Paris, tu me fatigues. Je te cours après comme une folle. Je marche dans tes ruelles et boulevards comme un saltimbanque. J’erre comme un métèque, ou le suis-je moi-même. Et là je te demande pitié. Je suis lasse. Mes jambes ne me supportent plus. Elles me font la guerre et demandent le repos. Mes yeux sont hagards, ils ont beaucoup vu, ils demandent la fermeture du rideau.
Mon nez aussi en a marre du pollen. A parcourir tes beaux jardins, par ce beau printemps, à sentir mille et une fleurs, à contempler la floraison des arbres. Il a besoin d’air et tu l’étouffes. Tu es là, toujours beau et fleuri. Et il ne sent que toi.
Paris, tu me rends dingue. Mes oreilles sont lasses de guetter tes bavardages. Ma tête se remplit d’histoires chopées dans le métro, ou devant un magasin, ou dans la queue d’un MacDo. Toutes divergentes et différentes. Il y a beaucoup de monde autour de toi. Et tu ne t’en rends pas compte, Narcisse que tu es. Je vois, tu n’aimes pas les gens. Tu es aussi misanthrope que moi. Ou bien, c’est ton caractère qui s’est transcrit en moi. Tu m’influes, tu me changes, tu me métamorphoses. Et tu disparais.
Paris, tu me chagrines. Mon cœur est malade chaque fois qu’il te voit. Tu es là, beau et grandiose, tu l’ignores, tu joues le fier. Et lui, il te court après, épris et amoureux. Le regarderais-tu enfin ? Aurais-tu enfin pitié de lui ? Tu vois qu’il souffre sa solitude. Il regarde les amants s’embrasser, dans chacun de tes carrefours, que l’amour rafraîchit au printemps. Oui, tu lui offres un amour fugitif mais tu t’abstiens. Tu le laisses dans ses rêves et ses divagations, et tu disparais à jamais. Ne te reverrait-il pas que dans l’éternité ?

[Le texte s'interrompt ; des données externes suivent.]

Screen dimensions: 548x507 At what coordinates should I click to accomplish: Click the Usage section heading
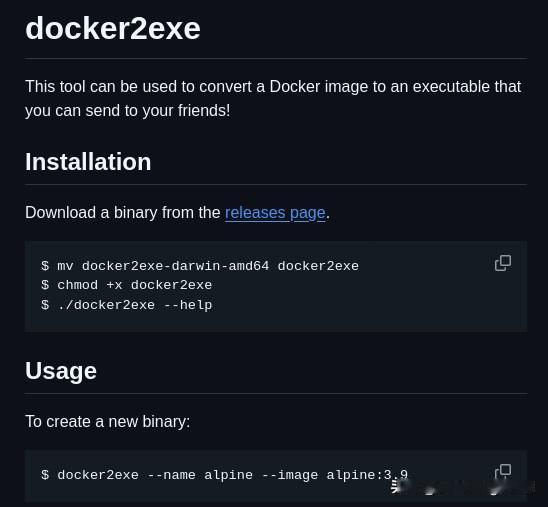tap(61, 371)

Paris, tu me rends malade. Mon âme souffre le martyr depuis qu’elle t’a connu. Et elle aime de plus en plus sa souffrance. Tu es sa muse, sa verve. Grâce à toi, elle s’exalte et s’enivre, elle est transportée vers d’autres cieux. Tu l’as promue artiste, elle, qui n’en demandait pas tant. Tu l’applaudis, tu l’encourages, tu la soutiens dans sa maladie.
Et Paris, tu sais te faire pardonner. Par une chanson, par une danse, par un spectacle à la rue, tu traverses mes sens jusqu’à mon cœur, tu effaces ma tristesse ou ma colère et tu rétablis mon amour pour toi. Je capte tes incarnations qui me soufflent, en moment de détresse, mademoiselle vous êtes très belle ; et là, je succombe à ton charme, je m’éprends de tes gestes délicats et tes douces paroles.
Enfin, Paris, mon Paris je t’aime. Je te porte depuis neuf mois déjà, je t’étreins, je te berce. Ne me reproche pas si ton avènement tarde à venir. C’est moi qui l’en empêche, Paris, pour être avec toi.